Late in 1980, a funny thing happened on the high seas between Guam end New Guinea. A 20-foot motorboat which had drifted 1300 miles westward from the Gilbert Islands, where its engine had failed two months before, was sighted by a vessel called the Tifaimoana
which is Samoan for "Pearl of the Deep", and the survivors were rescued. But that wasn't the funny thing. The funny thing was that the Tifaimoana, a 320 foot tuna seiner, was based in San Diego, over 7,000 miles distant.
[quoteright]The U.S. tuna industry has fallen on hard times. Of all the tuna species, the U.S. consumer prefers albacore, and the catch of albacore has been declining in recent years. Most of the Latin American nations bordering the Eastern Pacific have declared 200-mile fishing zones, excluding U.S. tunaboats from their waters, where the U.S. tuna-fishing industry began 80 years ago. Farther out to sea, tuna fishing is regulated by the InterAmerican Tropical Tuna Commission. U.S. tunaboats receive a quota of the catch from the waters regulated by IATTC, which are known as CYRA ("Commission Yellowfin Regulatory Area"). Whenever a new country enters the waters of CYRA, the U.S. share of the catch is reduced accordingly.
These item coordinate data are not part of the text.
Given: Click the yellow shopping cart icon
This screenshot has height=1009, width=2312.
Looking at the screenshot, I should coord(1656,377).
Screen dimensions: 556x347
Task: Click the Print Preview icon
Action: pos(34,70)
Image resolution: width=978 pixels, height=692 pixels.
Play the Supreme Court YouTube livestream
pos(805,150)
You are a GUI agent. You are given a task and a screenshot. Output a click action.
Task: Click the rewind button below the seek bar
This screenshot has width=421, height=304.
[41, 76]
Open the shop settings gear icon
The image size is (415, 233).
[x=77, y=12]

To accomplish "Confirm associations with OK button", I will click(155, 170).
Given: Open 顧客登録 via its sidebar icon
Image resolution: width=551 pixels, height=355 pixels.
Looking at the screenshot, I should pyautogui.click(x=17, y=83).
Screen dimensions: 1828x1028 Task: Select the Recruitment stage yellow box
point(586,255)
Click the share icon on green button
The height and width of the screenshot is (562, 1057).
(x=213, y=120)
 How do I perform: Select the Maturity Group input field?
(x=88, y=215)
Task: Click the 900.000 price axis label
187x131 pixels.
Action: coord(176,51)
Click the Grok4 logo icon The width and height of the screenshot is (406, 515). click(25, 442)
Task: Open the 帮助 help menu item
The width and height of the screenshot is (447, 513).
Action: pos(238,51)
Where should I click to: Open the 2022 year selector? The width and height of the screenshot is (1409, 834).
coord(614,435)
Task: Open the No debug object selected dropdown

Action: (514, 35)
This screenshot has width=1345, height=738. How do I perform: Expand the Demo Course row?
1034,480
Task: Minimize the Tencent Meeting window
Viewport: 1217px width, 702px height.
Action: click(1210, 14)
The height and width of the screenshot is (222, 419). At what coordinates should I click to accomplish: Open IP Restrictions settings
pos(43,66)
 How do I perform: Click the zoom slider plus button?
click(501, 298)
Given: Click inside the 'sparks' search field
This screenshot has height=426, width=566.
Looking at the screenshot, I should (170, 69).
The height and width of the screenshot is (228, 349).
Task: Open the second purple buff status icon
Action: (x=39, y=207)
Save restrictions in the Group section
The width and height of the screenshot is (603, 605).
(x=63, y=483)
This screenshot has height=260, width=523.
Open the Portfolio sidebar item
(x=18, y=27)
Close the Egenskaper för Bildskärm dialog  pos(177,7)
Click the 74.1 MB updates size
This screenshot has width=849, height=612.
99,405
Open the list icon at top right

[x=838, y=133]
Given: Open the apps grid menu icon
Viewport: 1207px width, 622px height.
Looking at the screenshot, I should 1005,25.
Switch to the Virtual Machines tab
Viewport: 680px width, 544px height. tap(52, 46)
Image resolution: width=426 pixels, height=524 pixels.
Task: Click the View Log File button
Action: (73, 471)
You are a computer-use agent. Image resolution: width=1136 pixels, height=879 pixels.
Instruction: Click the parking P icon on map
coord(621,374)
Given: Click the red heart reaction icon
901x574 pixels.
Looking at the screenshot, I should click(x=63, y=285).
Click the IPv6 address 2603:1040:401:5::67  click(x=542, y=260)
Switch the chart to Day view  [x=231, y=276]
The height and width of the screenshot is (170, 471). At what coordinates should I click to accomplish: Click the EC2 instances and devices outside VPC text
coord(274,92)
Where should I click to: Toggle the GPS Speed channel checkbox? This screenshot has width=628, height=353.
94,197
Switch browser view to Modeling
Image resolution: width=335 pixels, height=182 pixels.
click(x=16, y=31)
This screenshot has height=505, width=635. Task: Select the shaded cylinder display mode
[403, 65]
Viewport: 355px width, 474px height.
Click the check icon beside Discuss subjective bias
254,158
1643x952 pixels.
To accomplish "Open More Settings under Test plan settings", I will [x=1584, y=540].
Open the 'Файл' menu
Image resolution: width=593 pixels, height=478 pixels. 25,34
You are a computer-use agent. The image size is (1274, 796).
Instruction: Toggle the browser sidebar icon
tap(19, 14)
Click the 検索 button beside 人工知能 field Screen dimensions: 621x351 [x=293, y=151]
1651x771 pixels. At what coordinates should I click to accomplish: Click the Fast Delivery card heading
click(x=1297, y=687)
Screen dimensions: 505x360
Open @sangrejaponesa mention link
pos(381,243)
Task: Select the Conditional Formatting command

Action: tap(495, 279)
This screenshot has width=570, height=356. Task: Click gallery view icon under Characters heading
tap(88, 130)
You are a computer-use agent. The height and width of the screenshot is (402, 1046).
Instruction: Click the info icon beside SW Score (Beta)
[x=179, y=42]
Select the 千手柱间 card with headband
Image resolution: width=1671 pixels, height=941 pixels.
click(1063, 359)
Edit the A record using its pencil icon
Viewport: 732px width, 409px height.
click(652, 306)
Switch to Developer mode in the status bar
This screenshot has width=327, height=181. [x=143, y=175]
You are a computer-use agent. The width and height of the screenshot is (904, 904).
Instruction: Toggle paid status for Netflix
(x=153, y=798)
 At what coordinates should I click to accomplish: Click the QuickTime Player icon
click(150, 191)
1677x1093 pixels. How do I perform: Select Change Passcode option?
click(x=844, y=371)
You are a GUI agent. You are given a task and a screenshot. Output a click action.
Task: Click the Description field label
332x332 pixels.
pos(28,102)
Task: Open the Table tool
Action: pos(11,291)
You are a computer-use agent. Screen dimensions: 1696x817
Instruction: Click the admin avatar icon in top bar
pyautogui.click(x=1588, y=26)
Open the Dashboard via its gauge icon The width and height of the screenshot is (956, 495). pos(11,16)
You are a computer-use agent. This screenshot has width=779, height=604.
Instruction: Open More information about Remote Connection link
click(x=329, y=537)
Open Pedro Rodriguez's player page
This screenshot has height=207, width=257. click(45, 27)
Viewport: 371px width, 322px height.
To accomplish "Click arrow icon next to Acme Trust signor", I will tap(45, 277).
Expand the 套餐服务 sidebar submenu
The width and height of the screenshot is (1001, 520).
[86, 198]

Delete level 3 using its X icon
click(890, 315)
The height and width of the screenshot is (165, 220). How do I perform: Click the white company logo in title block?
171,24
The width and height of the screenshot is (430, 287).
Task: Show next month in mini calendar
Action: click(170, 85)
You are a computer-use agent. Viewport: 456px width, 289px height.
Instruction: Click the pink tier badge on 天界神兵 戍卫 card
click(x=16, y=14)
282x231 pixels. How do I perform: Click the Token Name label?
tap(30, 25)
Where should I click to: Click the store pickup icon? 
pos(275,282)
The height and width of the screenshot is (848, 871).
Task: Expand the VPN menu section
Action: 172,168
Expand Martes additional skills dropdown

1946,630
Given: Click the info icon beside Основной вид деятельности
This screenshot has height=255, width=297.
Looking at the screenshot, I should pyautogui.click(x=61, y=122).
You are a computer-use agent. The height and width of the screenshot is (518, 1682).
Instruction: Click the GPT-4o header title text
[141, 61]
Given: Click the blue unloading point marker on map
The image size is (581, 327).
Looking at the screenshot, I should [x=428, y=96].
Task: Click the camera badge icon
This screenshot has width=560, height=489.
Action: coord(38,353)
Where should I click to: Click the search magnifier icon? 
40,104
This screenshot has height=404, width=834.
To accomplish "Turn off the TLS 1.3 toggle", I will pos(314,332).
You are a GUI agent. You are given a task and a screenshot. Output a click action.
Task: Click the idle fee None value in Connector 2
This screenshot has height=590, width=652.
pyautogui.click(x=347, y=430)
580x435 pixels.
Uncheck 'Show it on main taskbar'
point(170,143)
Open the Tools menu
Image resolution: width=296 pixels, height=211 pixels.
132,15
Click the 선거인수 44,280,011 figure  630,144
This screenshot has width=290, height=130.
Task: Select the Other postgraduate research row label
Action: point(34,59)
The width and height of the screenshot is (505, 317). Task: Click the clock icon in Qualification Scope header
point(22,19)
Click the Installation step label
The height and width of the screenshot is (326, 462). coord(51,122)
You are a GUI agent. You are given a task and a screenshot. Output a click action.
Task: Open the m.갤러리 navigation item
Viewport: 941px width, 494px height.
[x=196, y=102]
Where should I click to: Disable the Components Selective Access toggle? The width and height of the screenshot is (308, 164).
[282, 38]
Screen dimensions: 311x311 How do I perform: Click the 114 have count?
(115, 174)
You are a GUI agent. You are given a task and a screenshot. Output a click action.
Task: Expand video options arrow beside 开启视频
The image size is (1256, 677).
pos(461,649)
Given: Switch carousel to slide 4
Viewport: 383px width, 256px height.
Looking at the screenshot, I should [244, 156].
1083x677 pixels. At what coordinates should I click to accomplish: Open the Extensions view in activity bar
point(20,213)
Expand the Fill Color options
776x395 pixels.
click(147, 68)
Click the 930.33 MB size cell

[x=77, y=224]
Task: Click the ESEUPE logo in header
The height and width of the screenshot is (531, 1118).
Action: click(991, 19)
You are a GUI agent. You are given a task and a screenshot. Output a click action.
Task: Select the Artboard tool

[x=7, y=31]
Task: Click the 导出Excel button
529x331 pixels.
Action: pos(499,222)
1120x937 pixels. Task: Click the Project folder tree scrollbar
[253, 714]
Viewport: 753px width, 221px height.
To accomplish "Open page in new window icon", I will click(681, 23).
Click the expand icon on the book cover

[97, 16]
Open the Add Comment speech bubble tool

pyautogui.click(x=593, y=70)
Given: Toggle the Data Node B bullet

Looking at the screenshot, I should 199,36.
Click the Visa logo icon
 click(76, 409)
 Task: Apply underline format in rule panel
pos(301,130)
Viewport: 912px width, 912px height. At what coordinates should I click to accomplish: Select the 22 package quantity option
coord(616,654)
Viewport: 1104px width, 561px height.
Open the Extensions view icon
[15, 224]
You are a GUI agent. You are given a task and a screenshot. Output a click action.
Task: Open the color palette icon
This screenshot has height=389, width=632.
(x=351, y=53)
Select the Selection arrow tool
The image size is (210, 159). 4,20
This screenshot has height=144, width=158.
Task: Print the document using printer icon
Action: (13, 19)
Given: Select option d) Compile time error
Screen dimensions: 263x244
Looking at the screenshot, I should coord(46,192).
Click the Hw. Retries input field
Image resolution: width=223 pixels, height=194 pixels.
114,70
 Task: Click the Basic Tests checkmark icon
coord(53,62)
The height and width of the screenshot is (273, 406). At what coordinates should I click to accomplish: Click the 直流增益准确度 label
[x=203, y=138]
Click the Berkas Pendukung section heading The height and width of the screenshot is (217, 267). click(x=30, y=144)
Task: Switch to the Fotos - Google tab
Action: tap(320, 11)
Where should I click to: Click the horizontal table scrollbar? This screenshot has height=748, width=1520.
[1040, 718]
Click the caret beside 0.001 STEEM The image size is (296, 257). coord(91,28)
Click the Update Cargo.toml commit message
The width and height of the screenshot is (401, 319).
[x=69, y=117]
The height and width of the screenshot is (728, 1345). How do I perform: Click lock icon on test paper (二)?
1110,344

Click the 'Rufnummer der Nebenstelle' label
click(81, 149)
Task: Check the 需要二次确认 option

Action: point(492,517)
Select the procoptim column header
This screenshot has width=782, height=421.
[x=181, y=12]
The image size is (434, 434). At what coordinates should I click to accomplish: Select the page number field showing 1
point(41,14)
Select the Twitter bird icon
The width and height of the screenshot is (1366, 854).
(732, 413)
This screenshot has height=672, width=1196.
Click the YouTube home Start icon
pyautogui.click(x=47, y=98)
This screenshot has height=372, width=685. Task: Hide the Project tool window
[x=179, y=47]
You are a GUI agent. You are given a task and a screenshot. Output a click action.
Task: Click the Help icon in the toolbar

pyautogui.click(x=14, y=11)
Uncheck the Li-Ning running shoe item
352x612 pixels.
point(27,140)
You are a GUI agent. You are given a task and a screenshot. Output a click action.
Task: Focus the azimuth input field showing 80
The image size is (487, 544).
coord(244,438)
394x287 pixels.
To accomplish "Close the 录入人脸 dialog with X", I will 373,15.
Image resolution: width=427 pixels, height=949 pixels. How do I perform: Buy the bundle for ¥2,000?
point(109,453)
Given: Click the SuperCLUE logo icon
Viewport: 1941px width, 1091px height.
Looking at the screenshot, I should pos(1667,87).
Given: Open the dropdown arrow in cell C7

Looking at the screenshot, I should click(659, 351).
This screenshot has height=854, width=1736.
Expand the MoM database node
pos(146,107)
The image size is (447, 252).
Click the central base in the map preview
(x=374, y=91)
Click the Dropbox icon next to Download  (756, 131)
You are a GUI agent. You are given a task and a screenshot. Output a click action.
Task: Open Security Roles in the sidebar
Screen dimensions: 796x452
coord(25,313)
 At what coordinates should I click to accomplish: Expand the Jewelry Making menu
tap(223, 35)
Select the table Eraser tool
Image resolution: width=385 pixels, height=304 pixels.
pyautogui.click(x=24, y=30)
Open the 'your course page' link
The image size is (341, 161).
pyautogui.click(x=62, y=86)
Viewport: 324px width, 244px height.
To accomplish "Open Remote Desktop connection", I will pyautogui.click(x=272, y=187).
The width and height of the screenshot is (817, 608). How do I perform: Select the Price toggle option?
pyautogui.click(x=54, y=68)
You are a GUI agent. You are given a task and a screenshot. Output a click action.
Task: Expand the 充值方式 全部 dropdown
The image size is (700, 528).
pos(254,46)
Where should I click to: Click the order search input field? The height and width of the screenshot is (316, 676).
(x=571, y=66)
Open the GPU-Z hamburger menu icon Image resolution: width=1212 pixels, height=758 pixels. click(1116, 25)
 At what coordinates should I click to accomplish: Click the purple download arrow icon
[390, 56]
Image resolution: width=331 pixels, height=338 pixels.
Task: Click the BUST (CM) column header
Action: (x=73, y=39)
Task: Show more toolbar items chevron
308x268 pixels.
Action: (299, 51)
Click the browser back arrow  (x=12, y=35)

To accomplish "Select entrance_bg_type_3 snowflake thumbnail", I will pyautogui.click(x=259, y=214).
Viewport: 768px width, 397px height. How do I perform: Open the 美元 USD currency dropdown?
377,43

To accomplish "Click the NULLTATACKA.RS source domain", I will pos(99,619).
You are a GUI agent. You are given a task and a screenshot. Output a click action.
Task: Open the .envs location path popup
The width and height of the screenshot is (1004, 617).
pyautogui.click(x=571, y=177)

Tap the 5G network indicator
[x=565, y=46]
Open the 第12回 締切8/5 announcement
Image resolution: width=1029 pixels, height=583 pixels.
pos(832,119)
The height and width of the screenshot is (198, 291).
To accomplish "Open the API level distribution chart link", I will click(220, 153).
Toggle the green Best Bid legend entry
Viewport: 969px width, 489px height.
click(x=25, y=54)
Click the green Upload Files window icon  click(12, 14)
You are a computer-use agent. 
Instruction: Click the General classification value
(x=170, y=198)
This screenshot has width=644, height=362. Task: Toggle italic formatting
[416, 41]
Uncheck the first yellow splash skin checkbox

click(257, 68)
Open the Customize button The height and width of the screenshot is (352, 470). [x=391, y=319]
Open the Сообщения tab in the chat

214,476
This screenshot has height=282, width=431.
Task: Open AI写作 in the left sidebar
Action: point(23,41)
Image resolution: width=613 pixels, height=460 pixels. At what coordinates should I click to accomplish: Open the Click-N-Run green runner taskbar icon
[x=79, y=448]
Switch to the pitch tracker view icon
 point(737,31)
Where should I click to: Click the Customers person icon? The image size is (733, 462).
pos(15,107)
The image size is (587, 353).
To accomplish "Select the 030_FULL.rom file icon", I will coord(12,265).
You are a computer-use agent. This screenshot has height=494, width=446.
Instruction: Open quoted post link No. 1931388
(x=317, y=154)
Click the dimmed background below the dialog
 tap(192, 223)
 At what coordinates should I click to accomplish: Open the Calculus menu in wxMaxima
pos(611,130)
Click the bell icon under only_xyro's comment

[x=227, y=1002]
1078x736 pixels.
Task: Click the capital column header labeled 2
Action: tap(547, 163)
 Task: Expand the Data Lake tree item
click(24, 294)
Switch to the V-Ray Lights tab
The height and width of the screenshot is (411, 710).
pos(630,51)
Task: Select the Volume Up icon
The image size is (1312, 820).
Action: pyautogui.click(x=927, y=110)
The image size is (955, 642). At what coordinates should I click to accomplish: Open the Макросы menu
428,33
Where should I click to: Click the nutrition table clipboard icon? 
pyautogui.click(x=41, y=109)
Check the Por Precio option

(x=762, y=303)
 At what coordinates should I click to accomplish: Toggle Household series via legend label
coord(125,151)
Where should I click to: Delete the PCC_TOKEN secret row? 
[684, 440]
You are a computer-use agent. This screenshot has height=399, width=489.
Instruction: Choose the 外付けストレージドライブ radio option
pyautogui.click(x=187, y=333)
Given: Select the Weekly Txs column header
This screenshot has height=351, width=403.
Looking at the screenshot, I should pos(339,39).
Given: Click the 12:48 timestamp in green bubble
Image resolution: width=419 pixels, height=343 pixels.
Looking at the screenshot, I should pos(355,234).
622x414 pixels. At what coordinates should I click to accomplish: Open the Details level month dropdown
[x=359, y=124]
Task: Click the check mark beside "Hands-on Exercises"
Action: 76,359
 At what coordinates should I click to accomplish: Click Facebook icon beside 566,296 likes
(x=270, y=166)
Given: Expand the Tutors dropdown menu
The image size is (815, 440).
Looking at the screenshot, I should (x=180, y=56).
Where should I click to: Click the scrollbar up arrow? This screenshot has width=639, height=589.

Even farther to the west, where the Commission's writ does not run, fishing is dominated by the Japanese, who are the tuna-eatingest people on earth. In fact, about 40% of all the tuna caught anywhere wind up being eaten by Japanese consumers. They eat what they can, and what they can't they can; and what they can't can, they export - to the U.S., and at prices substantially below those charged by U.S. producers. And others are getting into the act in the Western Pacific as well: the latest entry in the U.S. tuna market sweepstakes is Thailand, whose tuna products retail here typically for about 20 cents a can less than U.S. brands.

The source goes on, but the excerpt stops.